Work request = Locate the line that contains "Task: Click the" in the data that follows. Copy it and every subsequent line to the end, exactly, excluding pictures.

Material supplied =
■ ■ ■

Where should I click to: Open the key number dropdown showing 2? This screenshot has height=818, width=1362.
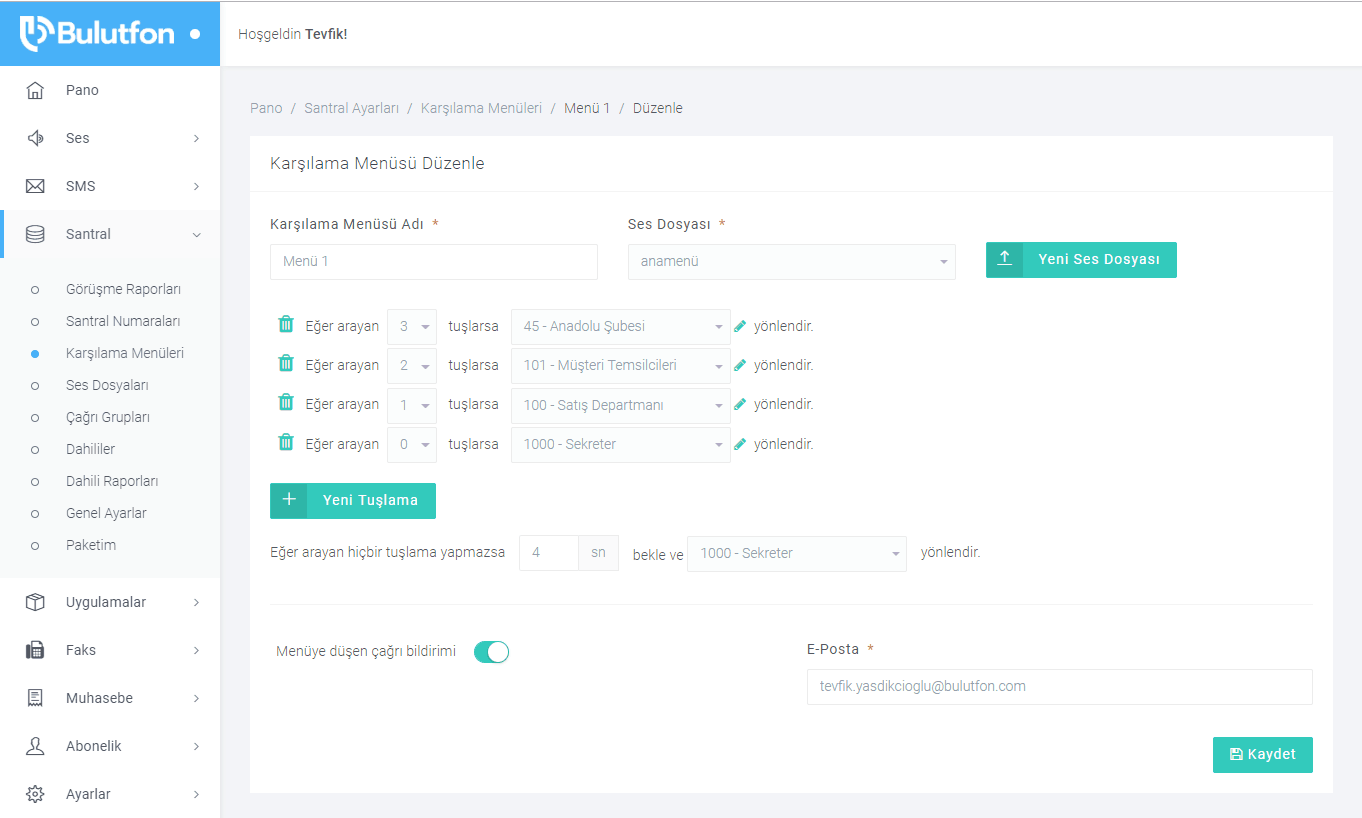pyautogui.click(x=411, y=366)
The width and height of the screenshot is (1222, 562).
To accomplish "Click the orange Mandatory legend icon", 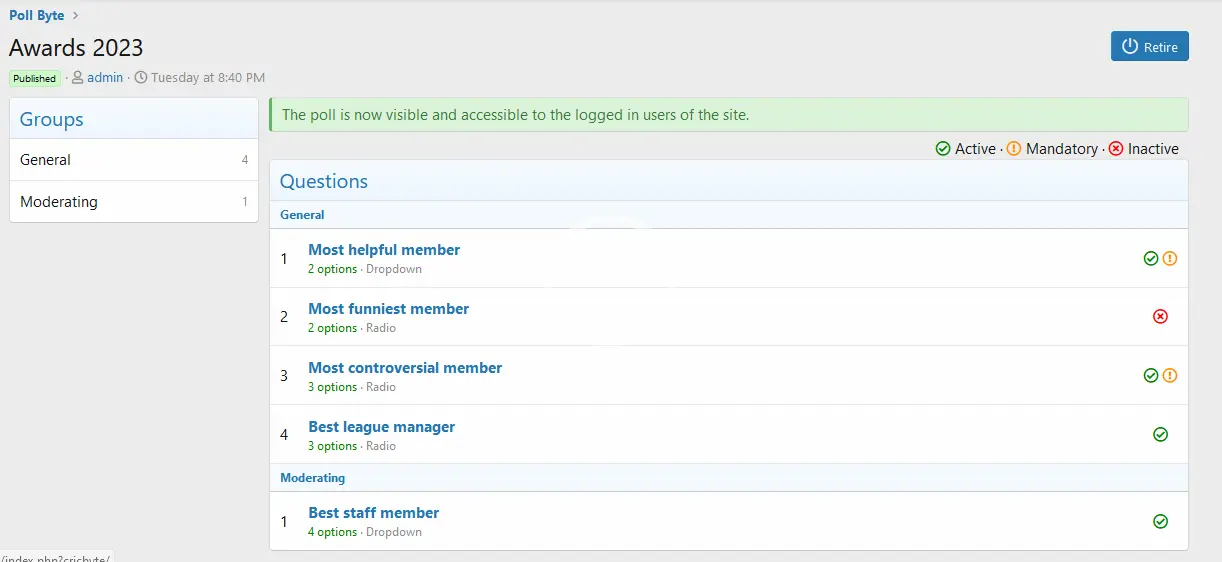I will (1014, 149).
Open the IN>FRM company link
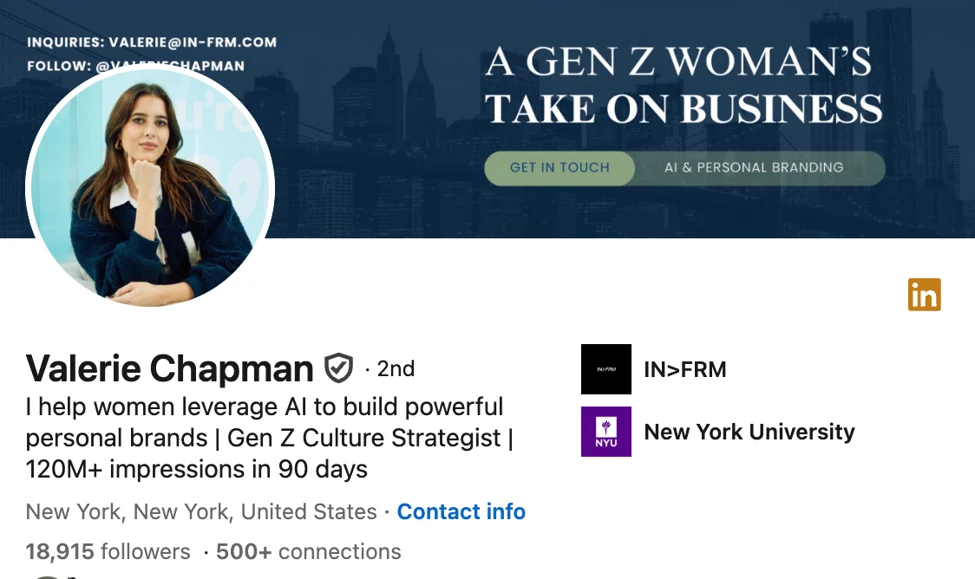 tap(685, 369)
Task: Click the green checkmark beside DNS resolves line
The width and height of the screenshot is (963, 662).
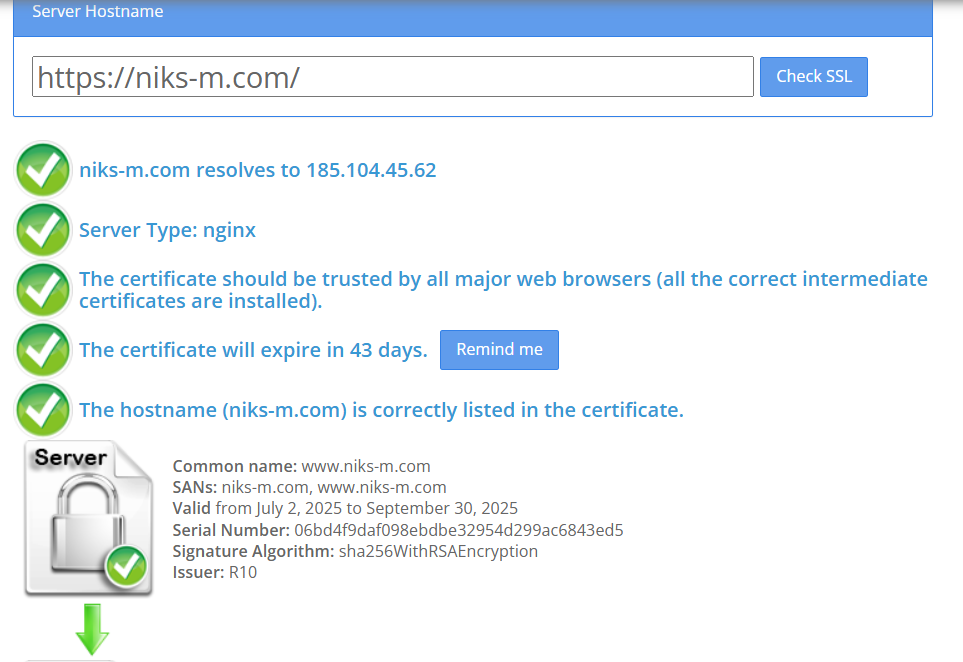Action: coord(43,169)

■ ■ ■

Output of the exercise =
Task: Click the green checkmark beside DNS resolves line
The width and height of the screenshot is (963, 662).
Action: coord(43,169)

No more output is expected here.